▸ **Document section**:
The FCI Ray Brook writing classes must hide behind barbed wire. Prison rules require complete privacy for prisoners, and no photography is allowed. The work that writers complete in prison is only rarely released to the public. Employees are not allowed to give specifics about the work they do.
Yet when an incarcerated person leaves a correctional facility, the silence can be broken. This fall in Canton, formerly incarcerated poet, lawyer and activist Dwayne Betts spoke at an October symposium about incarceration in the North Country. He participated in an evening poetry slam and gave the keynote address the following morning. At 16, Betts was sentenced as an adult for a carjacking. He had hoped to go to college. “The day I got sentenced to nine years in prison,” Betts says, “I knew I couldn’t be an engineer. I said to myself, I like books. I’ll be a writer.”

Poet, lawer and activist Dwayne Betts, who spoke at North County incarceration symposium last fall, says the goal of becoming a writer sustained him through prison and helped him see “all the nuance that goes into surviving a life sentence.”
Photo courtesy of Dwayne Betts
That goal sustained him through the violence and solitary confinement of his years in state prisons in Virginia.
After he was released from prison Betts wrote a memoir, “A Question of Freedom.” When Betts was transferred to a super-max facility in southern Virginia he was “in a county a flight away from anyone who loved me.” Many of the men in FCI Ray Brook are two or three flights away from family. The Virginia prisons Betts was in offered few educational classes, so he asked his mother to pay for a writing course through the mail, knowing how lucky he was to have financial help to support his education. “Writing was my major rehabilitative tool,” Betts writes. “My poems let me see the world in a way I hadn’t before. Not simply a world of cause and effect, but of all the nuance that goes into surviving a life sentence.”
For the men who are incarcerated in FCI Ray Brook, writing may also be a way out, or a way back. They come together as writers, to learn from each other and their teachers and to create writing that helps them make sense of their world.
In October, Betts ended his speech with this sentence: “If we tell our stories and we work on how to tell them and we tell them everywhere, we’ll all find release.”

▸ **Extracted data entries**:
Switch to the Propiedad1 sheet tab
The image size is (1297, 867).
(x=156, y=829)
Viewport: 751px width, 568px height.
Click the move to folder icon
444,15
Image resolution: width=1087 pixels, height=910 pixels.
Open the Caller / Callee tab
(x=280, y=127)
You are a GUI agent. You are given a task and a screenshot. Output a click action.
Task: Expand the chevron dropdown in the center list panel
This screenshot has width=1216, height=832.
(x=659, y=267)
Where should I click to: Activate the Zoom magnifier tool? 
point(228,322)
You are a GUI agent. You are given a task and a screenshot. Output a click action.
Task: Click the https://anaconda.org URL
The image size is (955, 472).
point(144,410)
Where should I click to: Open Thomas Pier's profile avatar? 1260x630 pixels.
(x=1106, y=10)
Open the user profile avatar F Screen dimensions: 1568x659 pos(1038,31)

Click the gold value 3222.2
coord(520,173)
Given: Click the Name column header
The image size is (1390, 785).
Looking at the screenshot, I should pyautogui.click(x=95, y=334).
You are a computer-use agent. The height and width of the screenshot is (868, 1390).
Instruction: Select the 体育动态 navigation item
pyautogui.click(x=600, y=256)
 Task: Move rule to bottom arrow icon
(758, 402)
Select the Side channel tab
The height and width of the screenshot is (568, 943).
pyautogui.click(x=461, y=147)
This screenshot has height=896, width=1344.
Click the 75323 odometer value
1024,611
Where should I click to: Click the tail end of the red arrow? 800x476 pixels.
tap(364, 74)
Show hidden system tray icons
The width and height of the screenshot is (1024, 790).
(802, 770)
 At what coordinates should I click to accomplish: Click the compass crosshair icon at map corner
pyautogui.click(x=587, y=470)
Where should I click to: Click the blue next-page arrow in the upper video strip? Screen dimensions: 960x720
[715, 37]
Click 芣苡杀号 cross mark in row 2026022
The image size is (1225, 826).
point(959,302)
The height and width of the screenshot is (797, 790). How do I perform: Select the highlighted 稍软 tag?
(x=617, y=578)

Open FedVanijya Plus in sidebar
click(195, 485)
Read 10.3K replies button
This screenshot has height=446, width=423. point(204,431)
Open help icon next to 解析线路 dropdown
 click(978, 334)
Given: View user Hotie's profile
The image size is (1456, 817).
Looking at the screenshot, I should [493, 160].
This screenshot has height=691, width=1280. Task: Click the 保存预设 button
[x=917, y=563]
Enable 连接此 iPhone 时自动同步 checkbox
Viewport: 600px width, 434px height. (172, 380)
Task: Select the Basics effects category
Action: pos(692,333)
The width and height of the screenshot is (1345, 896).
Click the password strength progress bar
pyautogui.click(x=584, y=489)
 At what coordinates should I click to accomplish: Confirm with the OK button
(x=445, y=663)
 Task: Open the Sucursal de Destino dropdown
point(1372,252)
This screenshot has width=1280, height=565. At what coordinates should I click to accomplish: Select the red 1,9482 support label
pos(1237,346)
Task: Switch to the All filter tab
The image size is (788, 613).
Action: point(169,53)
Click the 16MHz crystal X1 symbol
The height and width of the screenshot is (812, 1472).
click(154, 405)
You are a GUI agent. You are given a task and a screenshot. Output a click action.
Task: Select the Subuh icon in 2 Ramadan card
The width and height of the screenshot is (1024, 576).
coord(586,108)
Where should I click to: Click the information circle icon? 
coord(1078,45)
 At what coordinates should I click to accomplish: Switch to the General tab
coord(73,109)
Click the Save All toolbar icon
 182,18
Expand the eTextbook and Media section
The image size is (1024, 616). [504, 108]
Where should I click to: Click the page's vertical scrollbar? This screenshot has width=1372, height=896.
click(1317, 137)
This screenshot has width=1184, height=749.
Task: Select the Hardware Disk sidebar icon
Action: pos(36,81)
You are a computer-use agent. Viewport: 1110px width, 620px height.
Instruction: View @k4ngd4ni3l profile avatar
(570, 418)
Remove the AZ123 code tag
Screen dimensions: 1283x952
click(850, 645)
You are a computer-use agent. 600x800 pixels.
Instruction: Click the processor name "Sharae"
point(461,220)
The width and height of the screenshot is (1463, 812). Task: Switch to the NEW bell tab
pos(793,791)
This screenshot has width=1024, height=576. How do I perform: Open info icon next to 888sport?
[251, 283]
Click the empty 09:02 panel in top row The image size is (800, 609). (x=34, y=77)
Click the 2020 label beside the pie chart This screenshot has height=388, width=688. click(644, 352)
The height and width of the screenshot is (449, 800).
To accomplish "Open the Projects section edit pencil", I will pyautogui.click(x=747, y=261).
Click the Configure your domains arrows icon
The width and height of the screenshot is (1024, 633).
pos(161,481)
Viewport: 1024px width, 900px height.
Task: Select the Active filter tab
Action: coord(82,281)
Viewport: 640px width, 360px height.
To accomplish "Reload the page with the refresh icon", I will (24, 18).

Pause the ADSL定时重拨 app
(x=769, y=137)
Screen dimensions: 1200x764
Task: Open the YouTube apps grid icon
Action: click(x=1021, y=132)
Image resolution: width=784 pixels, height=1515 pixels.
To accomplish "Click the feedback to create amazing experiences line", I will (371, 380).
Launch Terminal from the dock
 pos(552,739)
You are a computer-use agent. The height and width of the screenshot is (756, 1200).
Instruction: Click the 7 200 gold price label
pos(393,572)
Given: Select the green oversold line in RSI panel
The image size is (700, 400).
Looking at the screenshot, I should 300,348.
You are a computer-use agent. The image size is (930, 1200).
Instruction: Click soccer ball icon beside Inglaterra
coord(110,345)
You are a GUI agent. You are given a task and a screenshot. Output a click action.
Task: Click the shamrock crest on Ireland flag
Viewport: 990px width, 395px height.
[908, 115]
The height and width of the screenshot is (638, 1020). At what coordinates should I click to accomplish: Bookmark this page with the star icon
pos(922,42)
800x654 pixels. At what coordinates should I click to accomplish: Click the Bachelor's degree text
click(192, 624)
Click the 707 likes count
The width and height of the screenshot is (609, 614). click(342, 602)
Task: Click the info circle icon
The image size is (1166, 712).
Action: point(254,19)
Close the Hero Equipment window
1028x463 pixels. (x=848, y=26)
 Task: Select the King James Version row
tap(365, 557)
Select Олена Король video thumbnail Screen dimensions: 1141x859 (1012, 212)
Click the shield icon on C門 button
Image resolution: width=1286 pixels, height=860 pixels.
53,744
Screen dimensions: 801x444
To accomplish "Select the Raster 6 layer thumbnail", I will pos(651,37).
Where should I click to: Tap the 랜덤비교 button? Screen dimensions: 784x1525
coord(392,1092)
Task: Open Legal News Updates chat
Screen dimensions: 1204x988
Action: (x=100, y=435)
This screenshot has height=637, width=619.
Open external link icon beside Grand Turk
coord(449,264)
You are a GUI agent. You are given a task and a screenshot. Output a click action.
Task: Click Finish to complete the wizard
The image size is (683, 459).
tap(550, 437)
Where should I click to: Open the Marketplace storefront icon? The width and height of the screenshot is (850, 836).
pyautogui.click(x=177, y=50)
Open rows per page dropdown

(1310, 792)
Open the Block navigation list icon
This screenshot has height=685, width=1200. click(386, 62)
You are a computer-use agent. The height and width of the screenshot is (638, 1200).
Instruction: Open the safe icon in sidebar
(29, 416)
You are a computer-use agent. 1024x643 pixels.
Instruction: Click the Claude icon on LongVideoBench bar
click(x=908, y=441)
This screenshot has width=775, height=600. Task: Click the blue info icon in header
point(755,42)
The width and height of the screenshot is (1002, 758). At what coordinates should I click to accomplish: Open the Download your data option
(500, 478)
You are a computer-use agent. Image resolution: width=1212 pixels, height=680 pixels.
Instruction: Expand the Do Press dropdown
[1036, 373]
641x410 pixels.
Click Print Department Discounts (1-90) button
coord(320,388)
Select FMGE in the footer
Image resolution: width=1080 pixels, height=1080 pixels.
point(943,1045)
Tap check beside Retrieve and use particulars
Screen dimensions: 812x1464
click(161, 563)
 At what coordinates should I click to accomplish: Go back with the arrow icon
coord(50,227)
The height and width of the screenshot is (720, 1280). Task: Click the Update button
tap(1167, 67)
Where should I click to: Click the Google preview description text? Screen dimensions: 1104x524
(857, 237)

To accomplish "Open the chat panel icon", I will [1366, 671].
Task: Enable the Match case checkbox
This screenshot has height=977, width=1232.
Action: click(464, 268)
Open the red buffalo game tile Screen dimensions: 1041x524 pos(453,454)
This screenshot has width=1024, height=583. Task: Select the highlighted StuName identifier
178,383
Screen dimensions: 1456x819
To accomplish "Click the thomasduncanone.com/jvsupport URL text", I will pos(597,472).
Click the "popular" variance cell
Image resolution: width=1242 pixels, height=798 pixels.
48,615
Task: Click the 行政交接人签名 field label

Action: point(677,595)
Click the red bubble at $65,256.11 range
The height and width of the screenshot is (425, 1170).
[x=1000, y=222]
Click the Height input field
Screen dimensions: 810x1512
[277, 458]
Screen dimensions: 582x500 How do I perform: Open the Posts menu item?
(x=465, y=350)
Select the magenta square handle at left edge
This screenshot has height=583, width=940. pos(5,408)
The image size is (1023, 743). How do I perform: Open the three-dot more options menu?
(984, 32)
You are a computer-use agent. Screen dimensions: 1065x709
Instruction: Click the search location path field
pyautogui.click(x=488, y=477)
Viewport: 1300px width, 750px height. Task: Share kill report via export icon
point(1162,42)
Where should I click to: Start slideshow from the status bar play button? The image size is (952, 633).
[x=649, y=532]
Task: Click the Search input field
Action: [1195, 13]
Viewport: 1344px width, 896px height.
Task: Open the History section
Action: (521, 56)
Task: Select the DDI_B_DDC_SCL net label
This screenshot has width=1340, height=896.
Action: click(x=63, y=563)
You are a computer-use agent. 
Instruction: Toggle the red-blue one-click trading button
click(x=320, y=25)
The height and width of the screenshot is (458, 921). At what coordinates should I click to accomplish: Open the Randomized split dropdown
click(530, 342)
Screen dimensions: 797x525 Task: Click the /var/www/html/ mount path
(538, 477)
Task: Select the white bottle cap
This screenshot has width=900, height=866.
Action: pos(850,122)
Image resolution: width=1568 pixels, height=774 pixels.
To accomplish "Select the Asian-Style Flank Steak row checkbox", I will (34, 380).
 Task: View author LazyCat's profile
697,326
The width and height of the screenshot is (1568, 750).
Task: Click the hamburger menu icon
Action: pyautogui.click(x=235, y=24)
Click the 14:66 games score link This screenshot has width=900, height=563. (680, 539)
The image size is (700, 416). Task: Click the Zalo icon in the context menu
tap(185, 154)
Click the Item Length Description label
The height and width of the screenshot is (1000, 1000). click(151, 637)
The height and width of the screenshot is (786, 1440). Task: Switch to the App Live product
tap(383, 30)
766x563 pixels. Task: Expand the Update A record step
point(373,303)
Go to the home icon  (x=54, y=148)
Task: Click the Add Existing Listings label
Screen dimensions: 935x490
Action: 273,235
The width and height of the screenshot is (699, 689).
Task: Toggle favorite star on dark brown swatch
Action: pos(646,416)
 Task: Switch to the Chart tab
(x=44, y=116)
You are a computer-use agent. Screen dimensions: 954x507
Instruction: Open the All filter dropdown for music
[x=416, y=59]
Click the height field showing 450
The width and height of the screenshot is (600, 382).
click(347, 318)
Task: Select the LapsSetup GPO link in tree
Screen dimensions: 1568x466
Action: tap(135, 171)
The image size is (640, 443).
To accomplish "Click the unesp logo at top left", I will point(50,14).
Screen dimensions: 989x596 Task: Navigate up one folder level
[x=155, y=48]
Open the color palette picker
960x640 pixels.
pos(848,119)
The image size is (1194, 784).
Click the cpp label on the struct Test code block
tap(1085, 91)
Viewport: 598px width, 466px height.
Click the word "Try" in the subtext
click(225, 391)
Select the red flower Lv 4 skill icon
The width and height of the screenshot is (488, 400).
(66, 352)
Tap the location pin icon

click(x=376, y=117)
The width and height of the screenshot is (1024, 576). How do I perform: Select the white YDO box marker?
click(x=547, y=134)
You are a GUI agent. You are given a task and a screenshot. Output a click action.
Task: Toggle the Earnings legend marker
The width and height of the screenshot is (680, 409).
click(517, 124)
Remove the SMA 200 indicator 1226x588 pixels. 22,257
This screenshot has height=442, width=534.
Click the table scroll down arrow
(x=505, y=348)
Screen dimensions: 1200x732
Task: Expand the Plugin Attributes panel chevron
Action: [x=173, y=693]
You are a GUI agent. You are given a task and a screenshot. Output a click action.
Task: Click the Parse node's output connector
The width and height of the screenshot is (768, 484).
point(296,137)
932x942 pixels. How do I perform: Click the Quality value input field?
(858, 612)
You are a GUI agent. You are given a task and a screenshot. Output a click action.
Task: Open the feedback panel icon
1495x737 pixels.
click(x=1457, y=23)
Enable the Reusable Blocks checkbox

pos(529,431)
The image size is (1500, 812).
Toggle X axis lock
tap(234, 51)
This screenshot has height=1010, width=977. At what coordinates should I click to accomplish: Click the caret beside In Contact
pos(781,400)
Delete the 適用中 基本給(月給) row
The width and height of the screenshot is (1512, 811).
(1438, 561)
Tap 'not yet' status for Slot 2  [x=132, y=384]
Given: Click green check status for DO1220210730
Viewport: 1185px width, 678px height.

▸ **Exercise requirements**:
(a) List the three roles the article on prison writing uses to describe Dwayne Betts.
(b) Answer these questions about the article on prison writing, each on its own line:
(i) At what age was Betts sentenced as an adult?
(ii) What is the title of the memoir Betts wrote after his release?
(iii) In which month was the symposium on incarceration in the North Country held?
You won't need the extracted data entries to complete these tasks.

▸ **Solutions to the exercise**:
(a) Poet, lawyer, activist

(b)
(i) 16
(ii) "A Question of Freedom"
(iii) October